I’m also lucky to have several retired teachers in the family, so I’ve “inherited” a nice pile of teaching materials, from tangrams to fractions.
*That said, sometimes you need a particular workbook now, not whenever one shows up at the second hand shop, so thankfully plenty of workbooks are actually pretty cheap.
But full “curriculums” can be pretty expensive–for example, Saxon Math plus manipulatives runs about $200; a Lifepack 4 or 5-subject curriculum is about $320; Montessori math kit: $250; Horizons: $250. I have no idea if these are worth the money or not.
So I’m glad I already have most of what I need (for now.)
This week we started typing (I went with the first website that came up when I searched for “typing tutor” and so far it’s gone well.) We finished Bedtime Math and moved on to Bedtime Math 2. (We’re also working out of some regular old math books, as mentioned above.)

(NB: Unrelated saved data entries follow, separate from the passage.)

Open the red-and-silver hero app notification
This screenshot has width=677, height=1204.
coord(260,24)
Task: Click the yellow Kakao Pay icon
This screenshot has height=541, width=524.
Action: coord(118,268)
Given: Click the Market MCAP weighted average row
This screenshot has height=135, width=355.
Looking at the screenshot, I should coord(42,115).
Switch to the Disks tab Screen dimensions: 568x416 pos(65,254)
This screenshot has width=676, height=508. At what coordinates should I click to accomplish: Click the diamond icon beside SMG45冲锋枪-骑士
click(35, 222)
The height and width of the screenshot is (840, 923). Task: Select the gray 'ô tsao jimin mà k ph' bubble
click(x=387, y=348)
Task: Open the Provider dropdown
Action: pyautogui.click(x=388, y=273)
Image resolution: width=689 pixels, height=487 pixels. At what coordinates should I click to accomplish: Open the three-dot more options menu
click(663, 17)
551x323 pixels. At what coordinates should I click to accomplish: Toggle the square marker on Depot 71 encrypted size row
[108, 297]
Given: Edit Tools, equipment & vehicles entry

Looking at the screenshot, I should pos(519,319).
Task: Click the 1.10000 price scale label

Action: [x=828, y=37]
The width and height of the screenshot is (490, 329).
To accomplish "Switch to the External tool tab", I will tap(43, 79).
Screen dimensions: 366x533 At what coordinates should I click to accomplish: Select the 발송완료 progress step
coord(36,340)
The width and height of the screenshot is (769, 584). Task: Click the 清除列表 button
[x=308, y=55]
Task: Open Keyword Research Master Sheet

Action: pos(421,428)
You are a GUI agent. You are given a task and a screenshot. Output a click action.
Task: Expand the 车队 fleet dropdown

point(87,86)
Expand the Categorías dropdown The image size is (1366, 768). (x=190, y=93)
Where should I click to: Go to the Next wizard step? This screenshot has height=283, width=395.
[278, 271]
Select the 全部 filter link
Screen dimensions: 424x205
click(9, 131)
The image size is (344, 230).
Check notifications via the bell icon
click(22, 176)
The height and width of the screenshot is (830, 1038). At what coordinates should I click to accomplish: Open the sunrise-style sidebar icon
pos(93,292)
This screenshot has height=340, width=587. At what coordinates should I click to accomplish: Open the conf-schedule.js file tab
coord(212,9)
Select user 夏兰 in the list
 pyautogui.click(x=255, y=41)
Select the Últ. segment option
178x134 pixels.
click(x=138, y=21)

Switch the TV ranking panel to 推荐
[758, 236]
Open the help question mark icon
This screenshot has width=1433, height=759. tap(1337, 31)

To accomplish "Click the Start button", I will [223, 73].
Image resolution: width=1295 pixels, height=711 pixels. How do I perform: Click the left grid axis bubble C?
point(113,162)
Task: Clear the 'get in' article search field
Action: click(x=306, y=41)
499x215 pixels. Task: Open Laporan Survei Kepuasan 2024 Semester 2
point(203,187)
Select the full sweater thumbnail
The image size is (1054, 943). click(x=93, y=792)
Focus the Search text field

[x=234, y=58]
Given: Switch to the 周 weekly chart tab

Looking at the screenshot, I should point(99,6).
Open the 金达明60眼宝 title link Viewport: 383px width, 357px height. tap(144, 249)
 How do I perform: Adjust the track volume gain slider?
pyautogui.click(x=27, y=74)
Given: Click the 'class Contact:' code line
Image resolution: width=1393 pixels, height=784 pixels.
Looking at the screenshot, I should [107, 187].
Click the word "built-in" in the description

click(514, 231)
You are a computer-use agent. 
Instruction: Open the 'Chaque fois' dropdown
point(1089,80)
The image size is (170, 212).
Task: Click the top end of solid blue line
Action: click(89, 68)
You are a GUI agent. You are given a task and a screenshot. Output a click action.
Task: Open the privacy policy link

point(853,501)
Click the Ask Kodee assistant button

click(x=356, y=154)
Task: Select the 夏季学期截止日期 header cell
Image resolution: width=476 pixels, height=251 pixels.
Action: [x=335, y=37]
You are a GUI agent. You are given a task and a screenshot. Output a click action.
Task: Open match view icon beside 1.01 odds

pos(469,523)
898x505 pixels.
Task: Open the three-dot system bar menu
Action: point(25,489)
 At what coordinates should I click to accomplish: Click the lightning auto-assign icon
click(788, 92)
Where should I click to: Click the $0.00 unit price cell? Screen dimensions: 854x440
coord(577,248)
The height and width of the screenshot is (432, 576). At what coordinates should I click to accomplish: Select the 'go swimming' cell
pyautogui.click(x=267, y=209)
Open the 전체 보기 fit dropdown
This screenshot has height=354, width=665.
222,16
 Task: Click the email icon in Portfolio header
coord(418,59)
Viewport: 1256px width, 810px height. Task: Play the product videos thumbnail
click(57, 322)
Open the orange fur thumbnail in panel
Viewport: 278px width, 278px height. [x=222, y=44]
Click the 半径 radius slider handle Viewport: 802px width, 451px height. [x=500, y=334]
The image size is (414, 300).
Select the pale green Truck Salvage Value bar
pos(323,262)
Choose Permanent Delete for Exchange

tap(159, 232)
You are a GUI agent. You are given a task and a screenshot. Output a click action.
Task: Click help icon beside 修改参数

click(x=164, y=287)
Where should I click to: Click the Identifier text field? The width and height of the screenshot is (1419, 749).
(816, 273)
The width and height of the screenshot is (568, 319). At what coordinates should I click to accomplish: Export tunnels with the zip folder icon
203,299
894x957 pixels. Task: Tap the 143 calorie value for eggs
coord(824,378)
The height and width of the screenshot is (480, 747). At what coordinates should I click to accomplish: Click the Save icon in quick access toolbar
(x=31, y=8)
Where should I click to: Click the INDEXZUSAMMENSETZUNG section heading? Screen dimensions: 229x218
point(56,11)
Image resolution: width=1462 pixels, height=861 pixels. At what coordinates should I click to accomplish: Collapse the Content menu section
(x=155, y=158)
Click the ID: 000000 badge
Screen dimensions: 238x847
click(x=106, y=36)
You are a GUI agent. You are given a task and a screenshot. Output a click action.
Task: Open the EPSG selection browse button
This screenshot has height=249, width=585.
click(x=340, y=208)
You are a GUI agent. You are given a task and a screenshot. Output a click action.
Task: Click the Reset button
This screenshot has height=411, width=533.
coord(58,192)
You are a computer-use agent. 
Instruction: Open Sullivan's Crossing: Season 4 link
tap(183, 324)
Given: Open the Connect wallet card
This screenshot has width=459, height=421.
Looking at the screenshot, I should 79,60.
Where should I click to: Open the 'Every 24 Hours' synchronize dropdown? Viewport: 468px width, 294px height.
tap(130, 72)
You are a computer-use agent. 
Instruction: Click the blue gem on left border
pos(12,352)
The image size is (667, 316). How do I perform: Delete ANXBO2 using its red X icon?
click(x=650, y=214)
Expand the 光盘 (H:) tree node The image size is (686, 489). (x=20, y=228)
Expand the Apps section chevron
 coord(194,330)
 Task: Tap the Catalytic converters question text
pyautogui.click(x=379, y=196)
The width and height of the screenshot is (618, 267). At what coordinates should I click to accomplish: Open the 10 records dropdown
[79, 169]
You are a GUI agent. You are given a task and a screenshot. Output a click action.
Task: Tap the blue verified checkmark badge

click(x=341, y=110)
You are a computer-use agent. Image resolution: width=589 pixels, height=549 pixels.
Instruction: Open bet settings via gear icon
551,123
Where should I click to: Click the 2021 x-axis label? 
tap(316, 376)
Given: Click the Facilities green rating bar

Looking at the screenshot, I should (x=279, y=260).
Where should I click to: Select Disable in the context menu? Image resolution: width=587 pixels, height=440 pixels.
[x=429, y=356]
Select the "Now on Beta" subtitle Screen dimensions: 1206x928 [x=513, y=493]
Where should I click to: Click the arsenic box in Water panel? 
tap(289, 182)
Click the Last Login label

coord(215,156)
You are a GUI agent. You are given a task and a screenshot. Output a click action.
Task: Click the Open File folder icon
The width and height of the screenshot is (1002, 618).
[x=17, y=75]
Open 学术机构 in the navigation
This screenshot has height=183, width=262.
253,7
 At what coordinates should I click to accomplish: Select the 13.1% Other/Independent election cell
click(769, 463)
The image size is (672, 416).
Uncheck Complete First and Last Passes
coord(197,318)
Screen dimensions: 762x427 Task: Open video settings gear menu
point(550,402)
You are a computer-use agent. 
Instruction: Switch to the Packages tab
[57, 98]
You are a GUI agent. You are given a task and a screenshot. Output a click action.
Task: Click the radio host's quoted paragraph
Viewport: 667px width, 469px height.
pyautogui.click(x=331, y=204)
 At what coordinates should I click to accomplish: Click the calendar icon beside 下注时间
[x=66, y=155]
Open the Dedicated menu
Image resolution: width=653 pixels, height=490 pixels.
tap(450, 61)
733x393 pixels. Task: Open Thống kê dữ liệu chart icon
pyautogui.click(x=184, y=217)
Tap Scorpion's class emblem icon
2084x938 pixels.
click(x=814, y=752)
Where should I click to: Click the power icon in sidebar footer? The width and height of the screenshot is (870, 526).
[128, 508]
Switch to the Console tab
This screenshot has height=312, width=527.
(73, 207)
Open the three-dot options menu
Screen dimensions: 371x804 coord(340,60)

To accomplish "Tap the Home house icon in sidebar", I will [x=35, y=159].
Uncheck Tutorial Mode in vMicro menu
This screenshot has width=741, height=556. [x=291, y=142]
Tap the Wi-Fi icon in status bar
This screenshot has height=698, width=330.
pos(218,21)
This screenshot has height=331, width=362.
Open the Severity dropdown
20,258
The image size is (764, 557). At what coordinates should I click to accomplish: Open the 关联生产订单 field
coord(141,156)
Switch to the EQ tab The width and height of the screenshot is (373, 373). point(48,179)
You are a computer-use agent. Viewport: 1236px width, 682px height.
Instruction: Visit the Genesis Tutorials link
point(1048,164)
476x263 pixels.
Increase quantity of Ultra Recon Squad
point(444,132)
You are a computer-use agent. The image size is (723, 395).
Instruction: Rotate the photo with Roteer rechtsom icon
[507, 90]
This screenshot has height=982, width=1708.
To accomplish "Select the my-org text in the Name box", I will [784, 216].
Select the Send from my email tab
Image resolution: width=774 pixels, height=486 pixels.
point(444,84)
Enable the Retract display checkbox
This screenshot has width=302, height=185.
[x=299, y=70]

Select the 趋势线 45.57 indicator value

In science we’re still reading Professor Astro Cat’s Frontiers of Space (today we discussed eclipses,) and we started Professor Astro Cat’s Intergalactic Workbook, which has been fun so far. It has activities based on space gloves, weightlessness, Russian phrases (used on the International Space Station,) Morse Code, etc.
(The gloves activity was difficult for youngest child–in retrospect, one pair of glove would have been sufficient. Eventually they got frustrated and started using their feet instead of hands to complete the activities.)
Professor Astro Cat has therefore been the core of our activities this week.
To keep things light, I’ve interspersed some games like Trucky3, Perplexus, and Fraction Formula. They’re also useful when one kid has finished an activity and another hasn’t and I have to keep them occupied for a while.
Coding continues apace: learned about loops this week.
Spelling is one of our weak points, so I want to do at least some spelling each day, (today we spelled planets’ names) but I’m not sure what the best approach is. English spelling is pretty weird.